What is expected —
In the listing, from the line with "Describe the element at coordinates (594, 388)" to the line with "at that location.", swap "screenshot" for "image" and keep everything else as it is. Give only those lines, without the pictures.

Available data —
- Opening Delimiter -

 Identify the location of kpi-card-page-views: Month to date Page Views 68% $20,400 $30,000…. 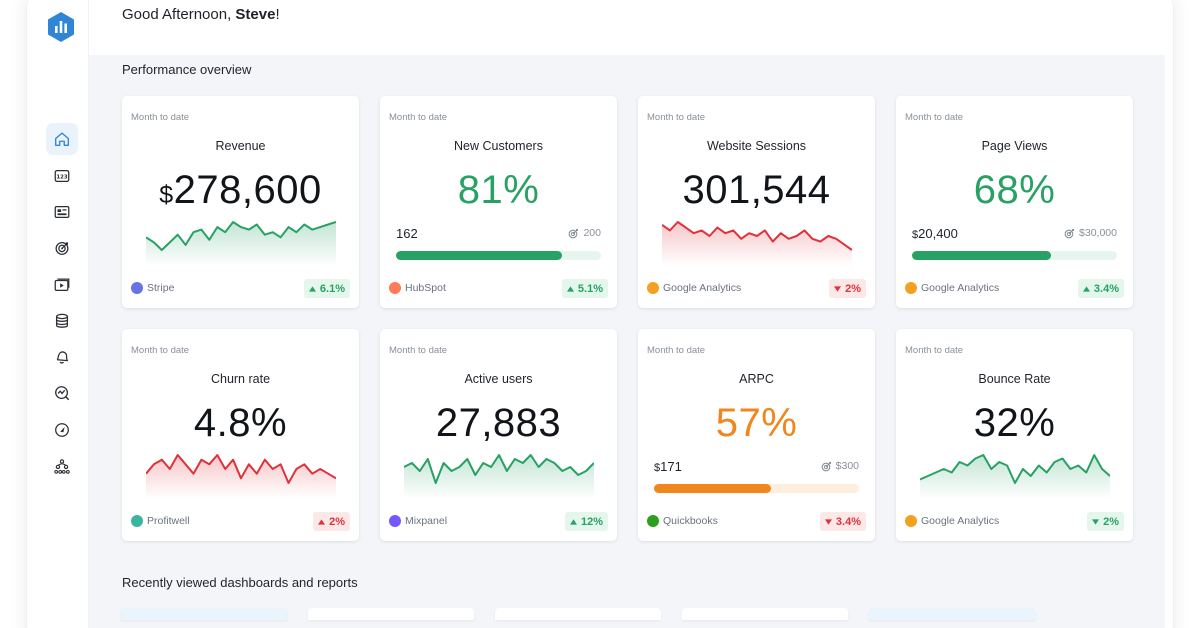
(1014, 202).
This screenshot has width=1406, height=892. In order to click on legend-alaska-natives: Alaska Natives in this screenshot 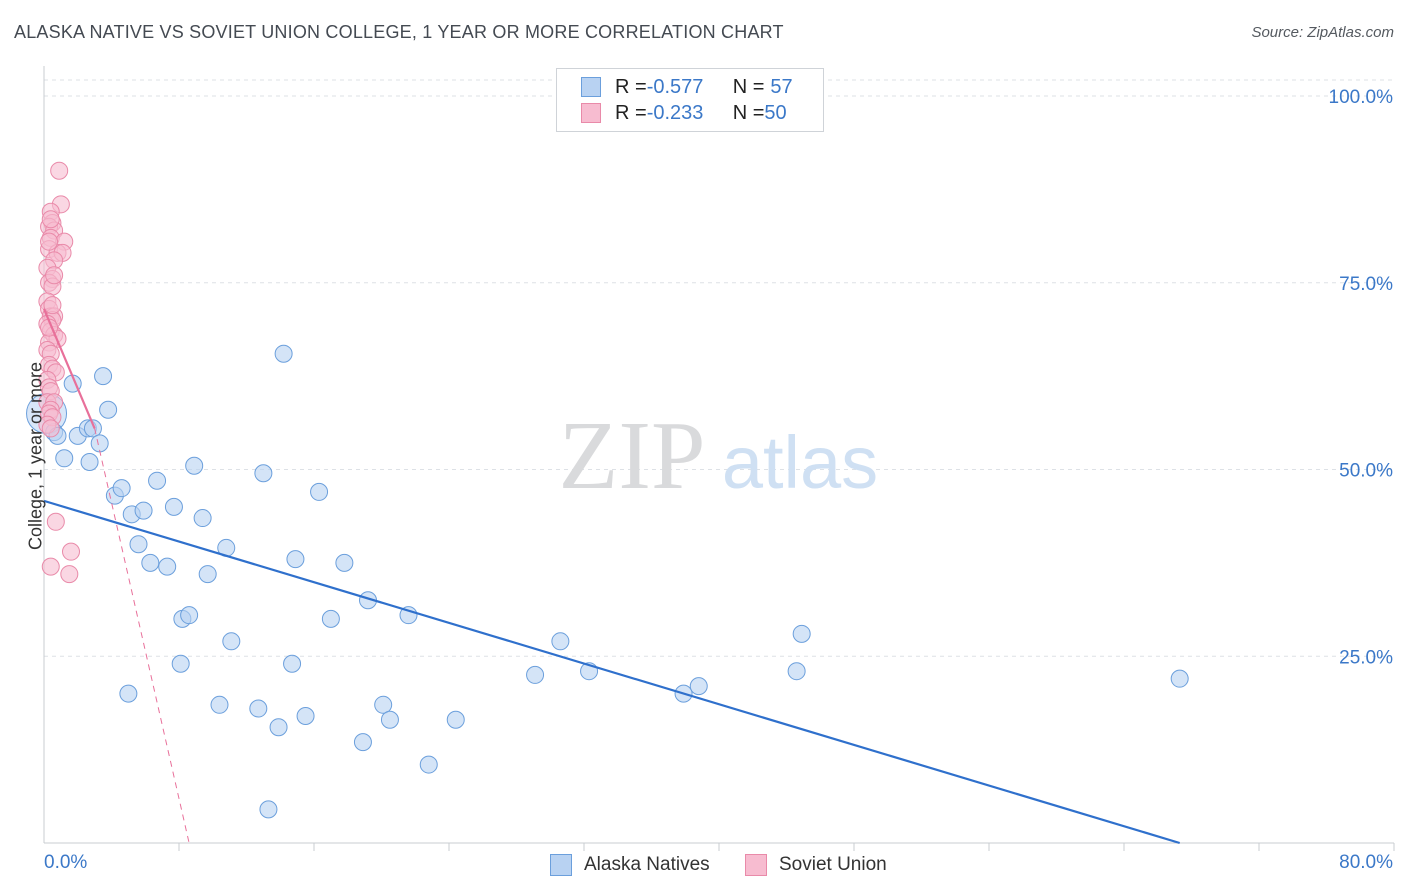, I will do `click(630, 865)`.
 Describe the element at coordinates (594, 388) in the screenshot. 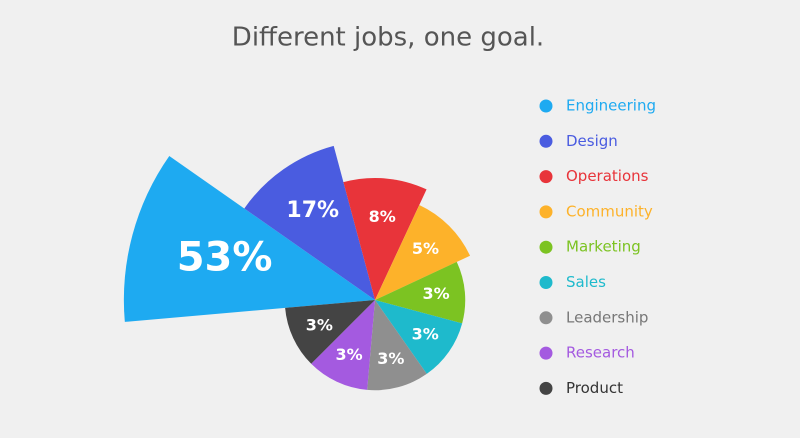

I see `legend-label: Product` at that location.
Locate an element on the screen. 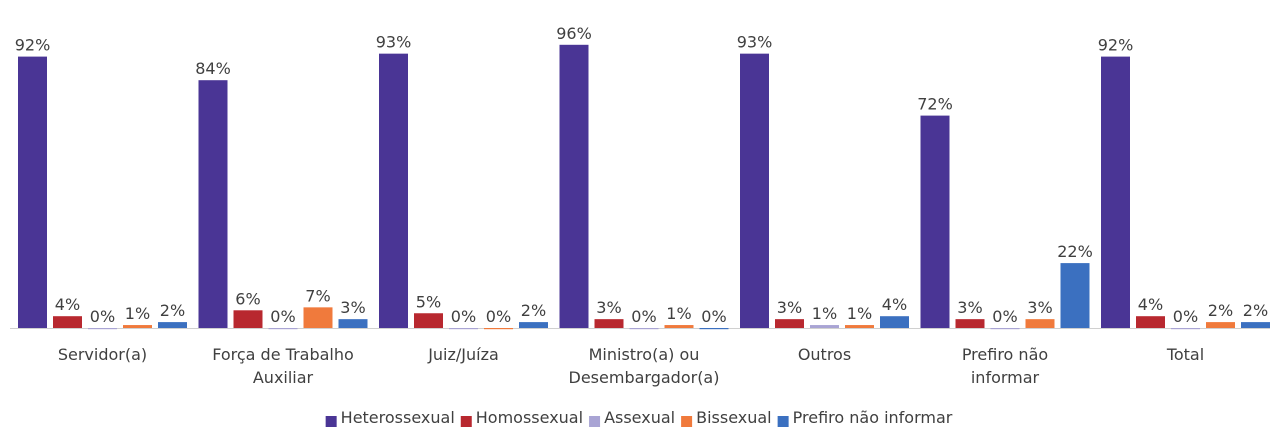  legend-label: Assexual is located at coordinates (640, 418).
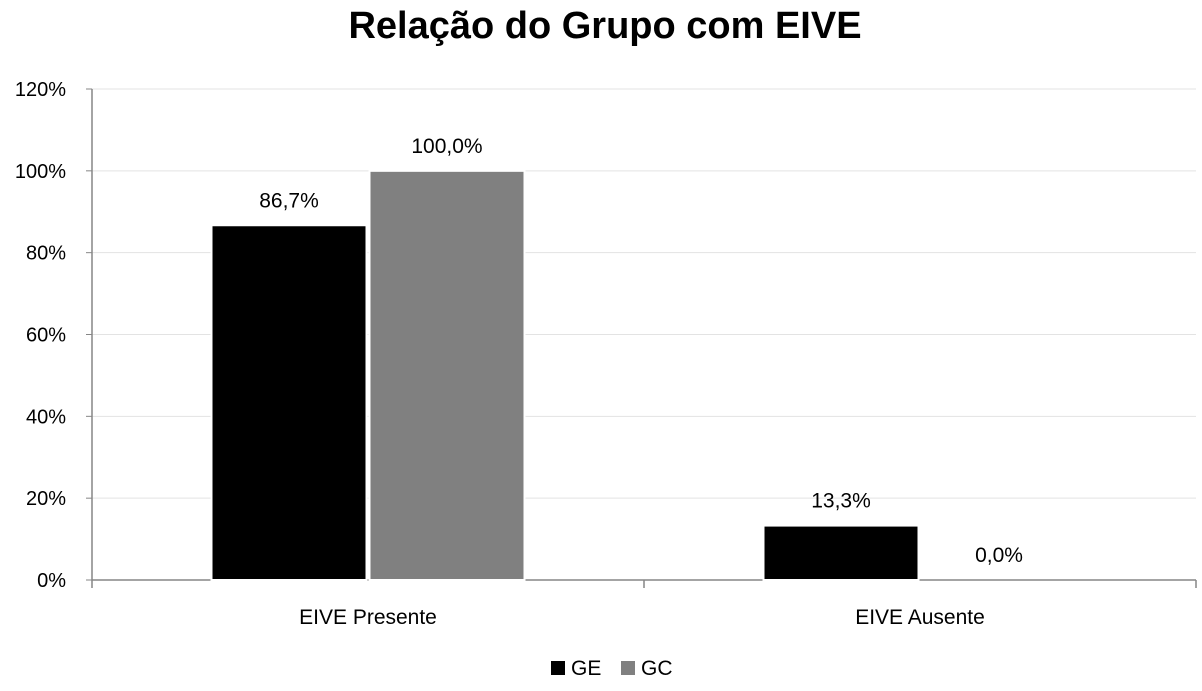 The height and width of the screenshot is (691, 1202). I want to click on data-label: 13,3%, so click(841, 502).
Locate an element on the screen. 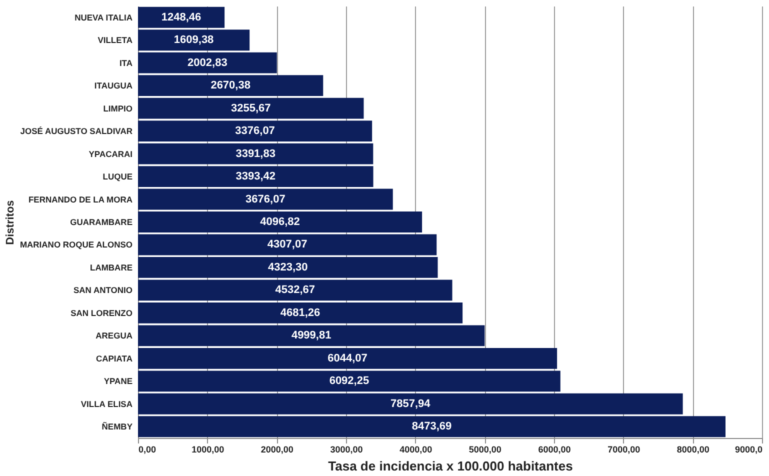 This screenshot has width=769, height=476. data-label: 6044,07 is located at coordinates (348, 358).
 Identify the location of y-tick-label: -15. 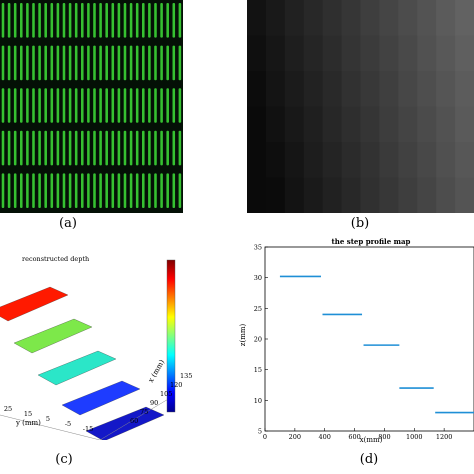
(88, 429).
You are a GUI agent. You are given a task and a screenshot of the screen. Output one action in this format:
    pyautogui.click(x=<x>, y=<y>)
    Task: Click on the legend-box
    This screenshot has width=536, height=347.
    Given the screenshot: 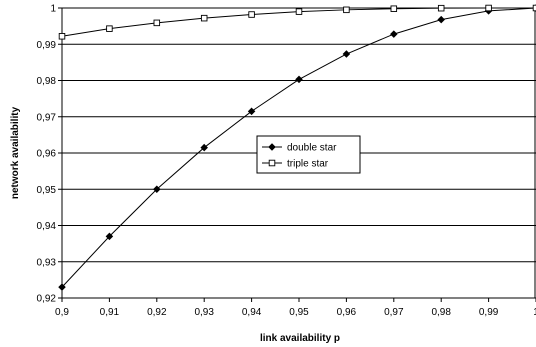 What is the action you would take?
    pyautogui.click(x=308, y=154)
    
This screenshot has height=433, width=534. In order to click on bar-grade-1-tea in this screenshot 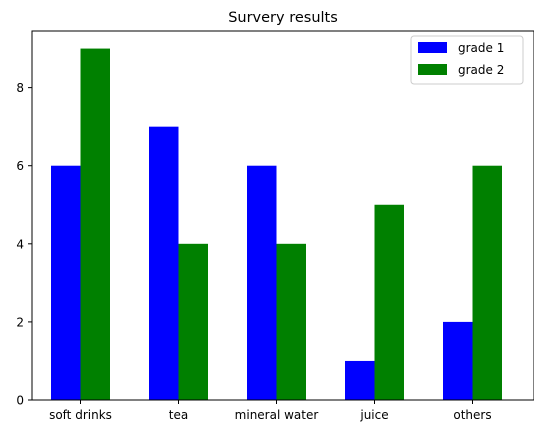, I will do `click(164, 264)`.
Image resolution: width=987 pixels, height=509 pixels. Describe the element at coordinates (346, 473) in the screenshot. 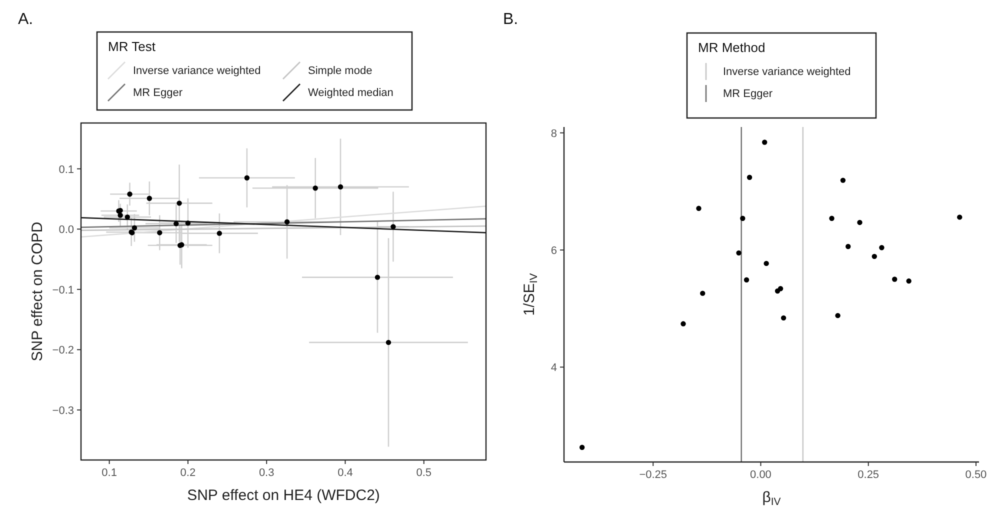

- Closing Delimiter -

Solution to the exercise —
 Describe the element at coordinates (594, 388) in the image. 

I see `legend-label: Product` at that location.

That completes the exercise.